Lastly, in 2002, during Abdel-Hafiz’s Lackawanna Six investigation, the pivotal interview, the one that led to a full confession of all the cell members, was secretly videotaped and audio-taped by Abdel-Hafiz. This happened just two months before ABC aired its story.
Today, Abdel-Hafiz is once more working counter-terrorism. He oversees a group of intelligence analysts, examining streams of classified information. He decides what should be pursued as criminal cases and who should be investigated. It’s a position that requires the trust and confidence of his supervisors.
But other field offices don’t call as much as they once did. Nor is Abdel-Hafiz summoned by top brass when help is needed abroad.
He keeps a low profile in the Arab community. Some Muslims were happy he got his comeuppance for working against them. Others were wary of associating with Abdel-Hafiz, a possible traitor, lest that association bring undue FBI attention to them. Lately, Abdel-Hafiz has been seen, making connections here and there for the FBI. But nothing like before.
His lawsuit continues to churn through the Tarrant County, Texas courts. Defamation and libel suits are always a long shot.
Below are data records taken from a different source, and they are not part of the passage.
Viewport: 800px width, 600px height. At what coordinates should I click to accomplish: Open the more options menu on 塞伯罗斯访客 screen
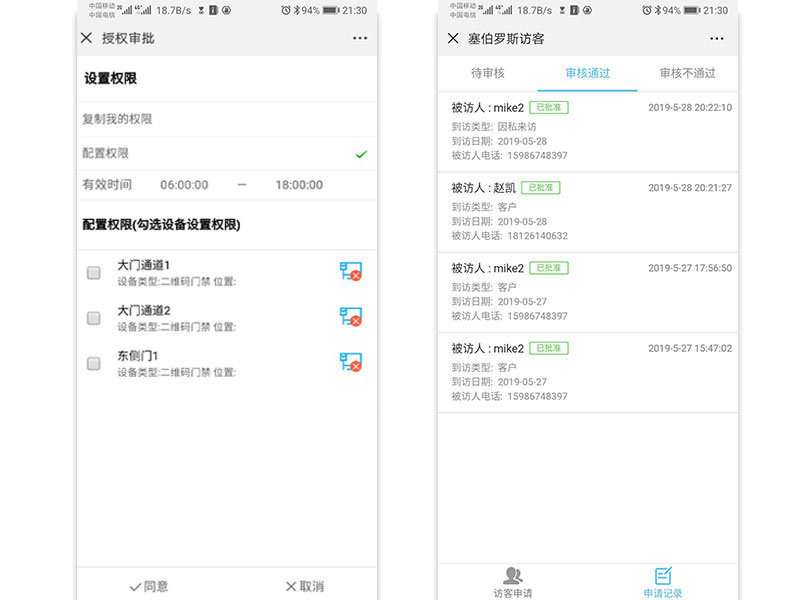pyautogui.click(x=717, y=38)
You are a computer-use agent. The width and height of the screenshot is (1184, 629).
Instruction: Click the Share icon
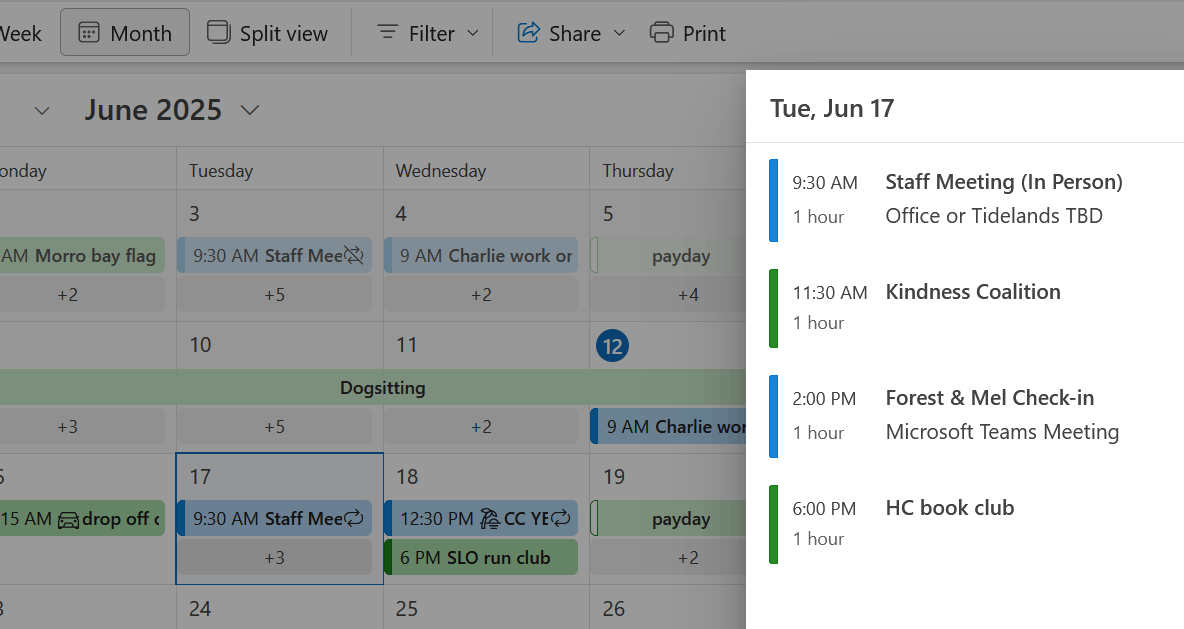click(528, 33)
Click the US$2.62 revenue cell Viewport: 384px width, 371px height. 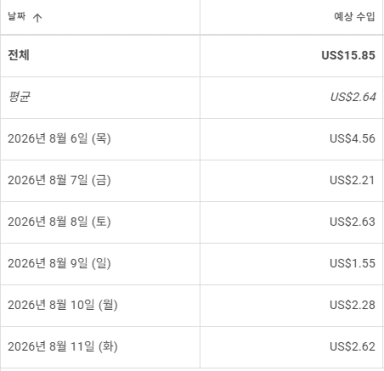[x=352, y=347]
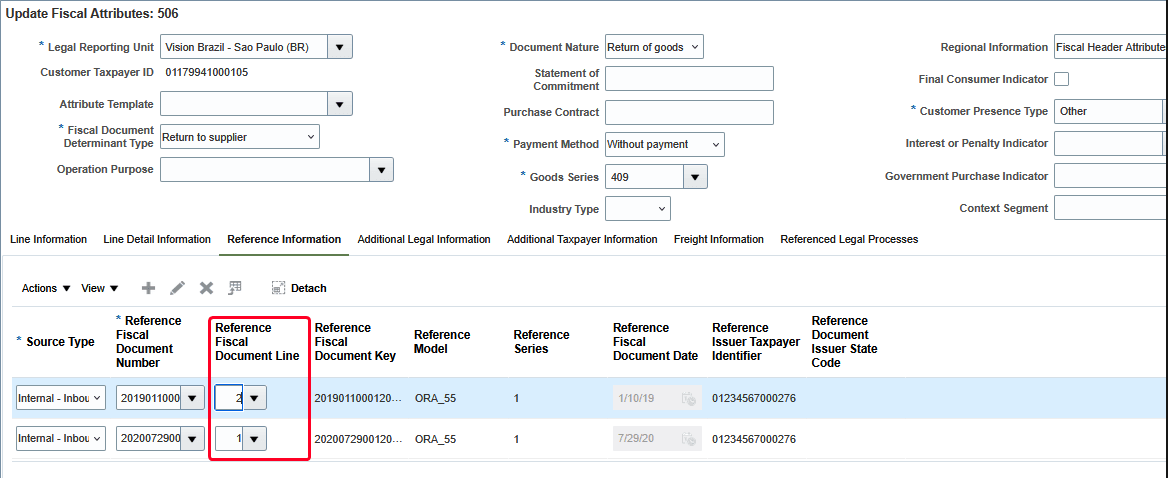This screenshot has height=478, width=1168.
Task: Open calendar picker for the 1/10/19 date
Action: pyautogui.click(x=688, y=398)
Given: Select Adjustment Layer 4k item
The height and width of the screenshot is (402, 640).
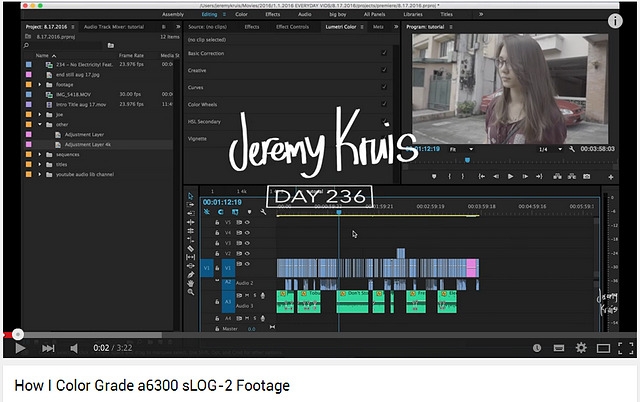Looking at the screenshot, I should (x=91, y=144).
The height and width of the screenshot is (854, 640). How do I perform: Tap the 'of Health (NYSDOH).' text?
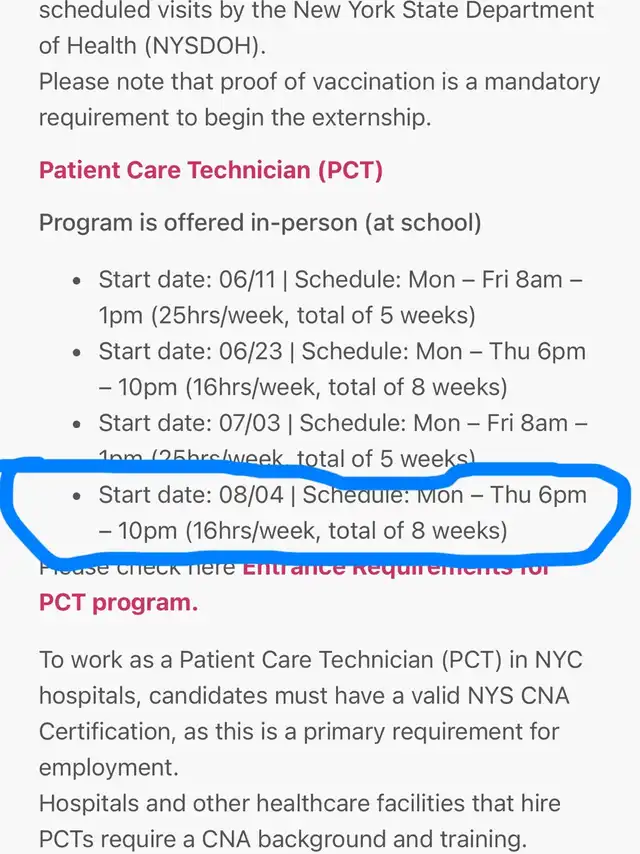click(x=153, y=46)
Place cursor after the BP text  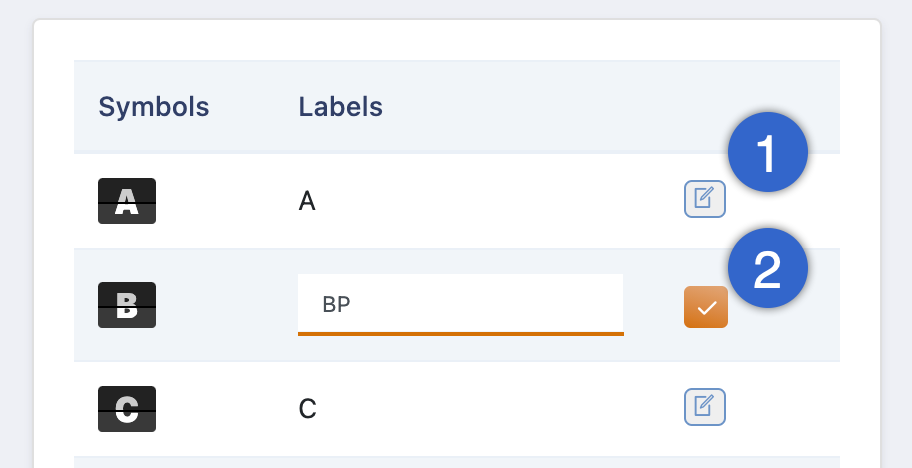click(x=351, y=305)
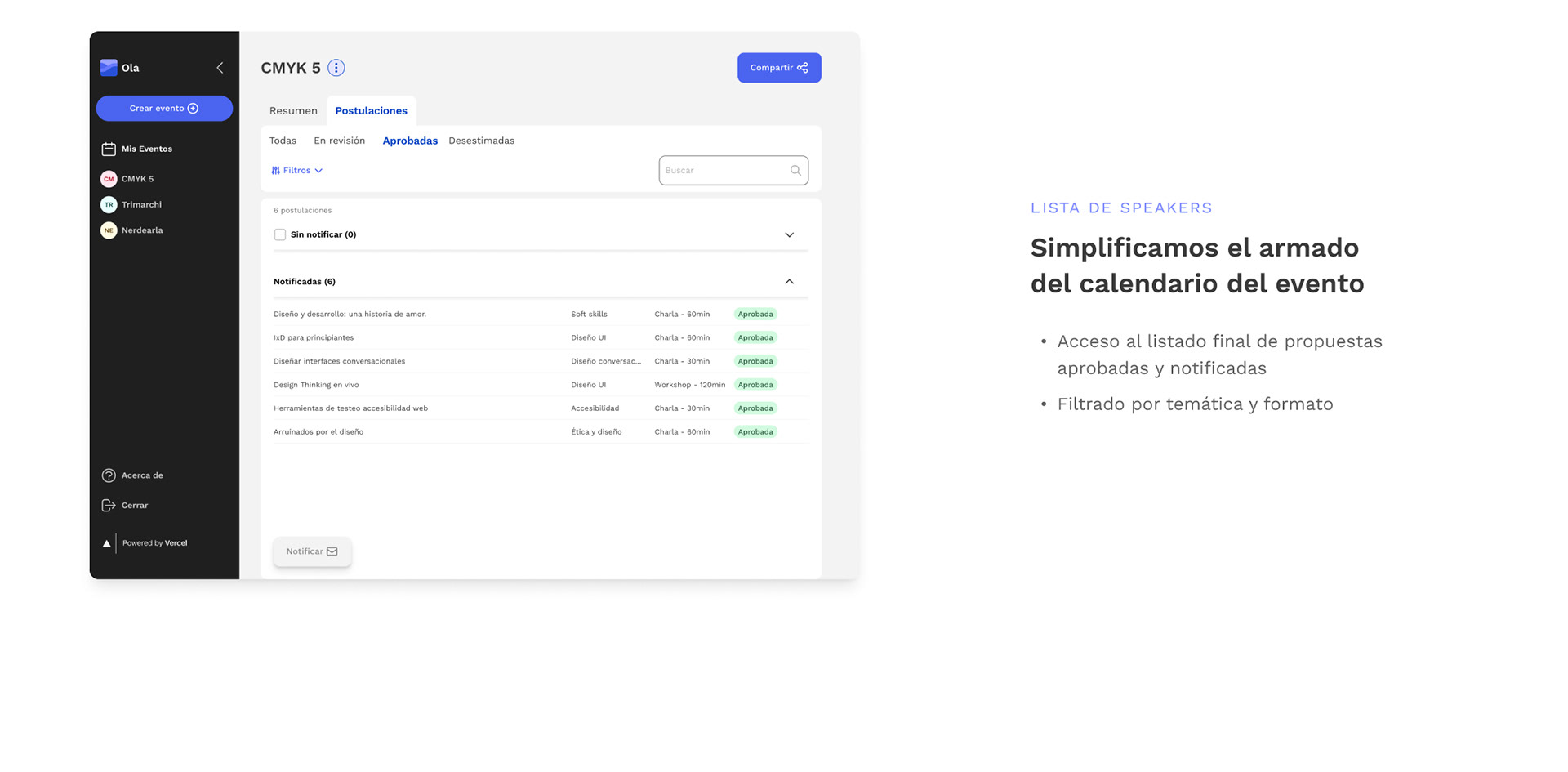
Task: Focus the Buscar search field
Action: tap(724, 171)
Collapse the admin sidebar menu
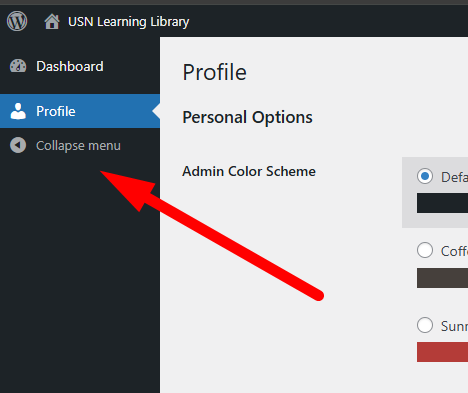 point(80,145)
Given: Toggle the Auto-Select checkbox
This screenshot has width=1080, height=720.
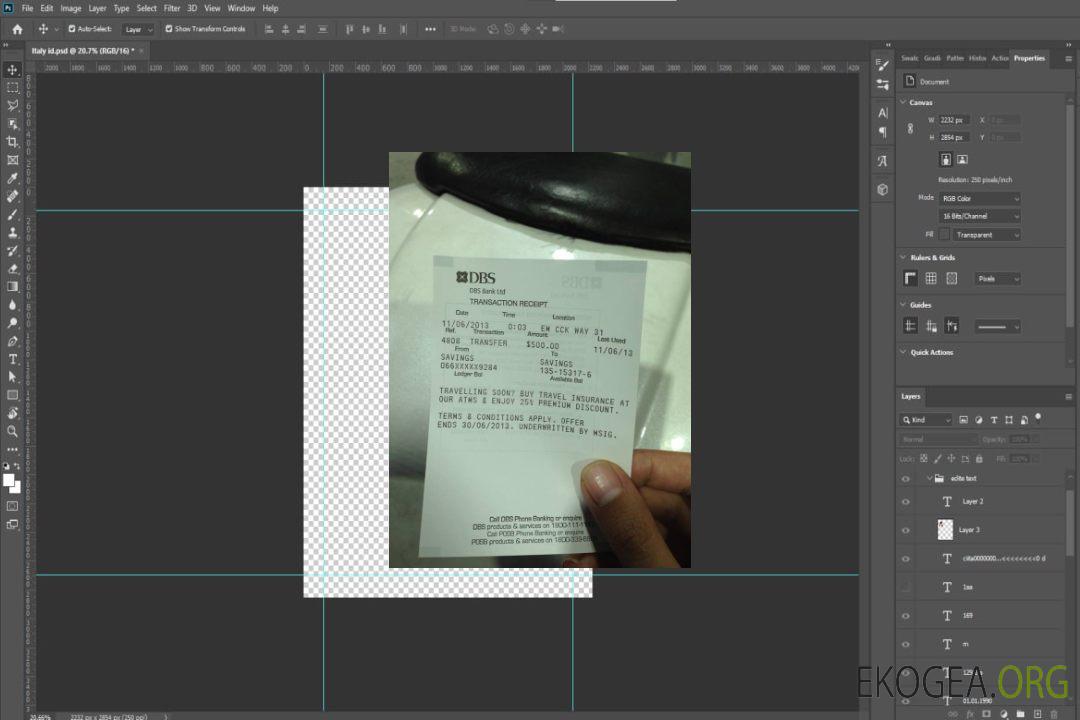Looking at the screenshot, I should 72,29.
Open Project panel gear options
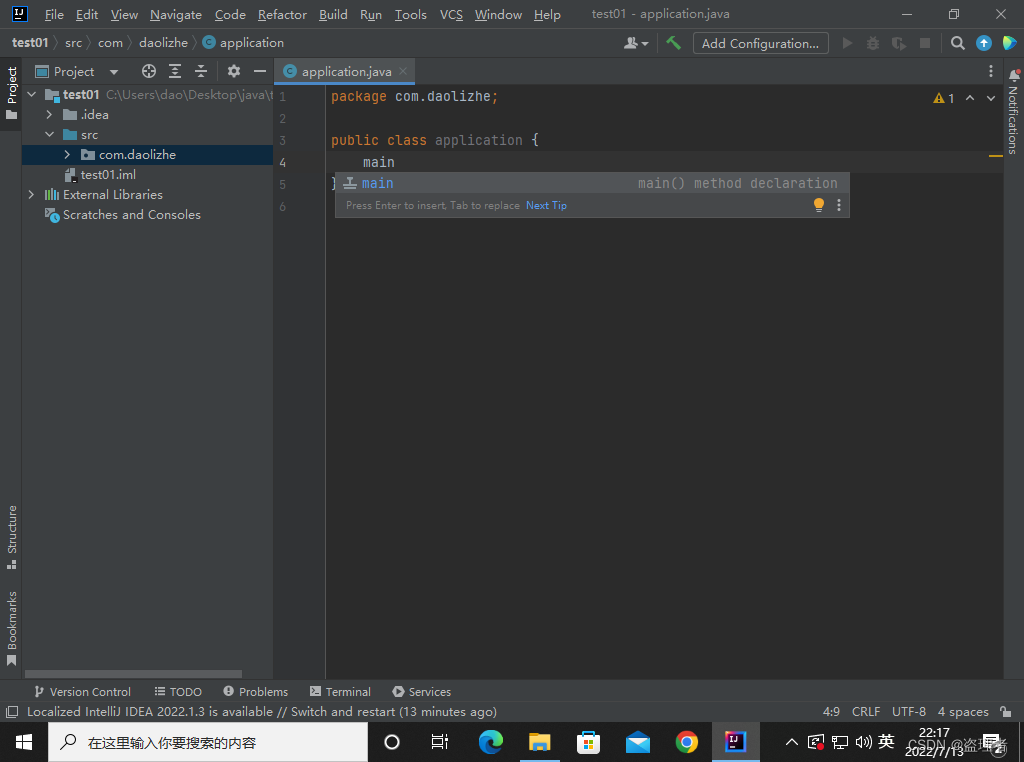1024x762 pixels. click(x=234, y=71)
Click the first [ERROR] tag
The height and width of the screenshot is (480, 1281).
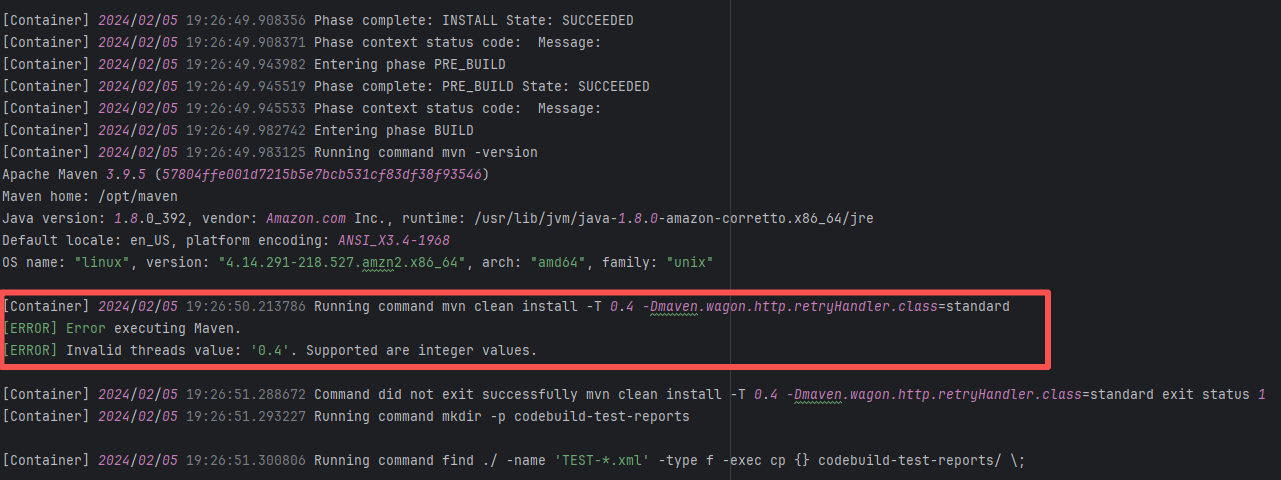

The FBI is watching the case nervously. There are some who know Abdel-Hafiz who believe nothing–not even winning the suit–will allow him to regain what he feels he lost. And perhaps much more time will have to pass before he will again be fully accepted by either the FBI or the Islamic community.
“I hope, for himself, he finds peace,” says one agent who asked not to be
identified. “But really, he’s a man without a country.”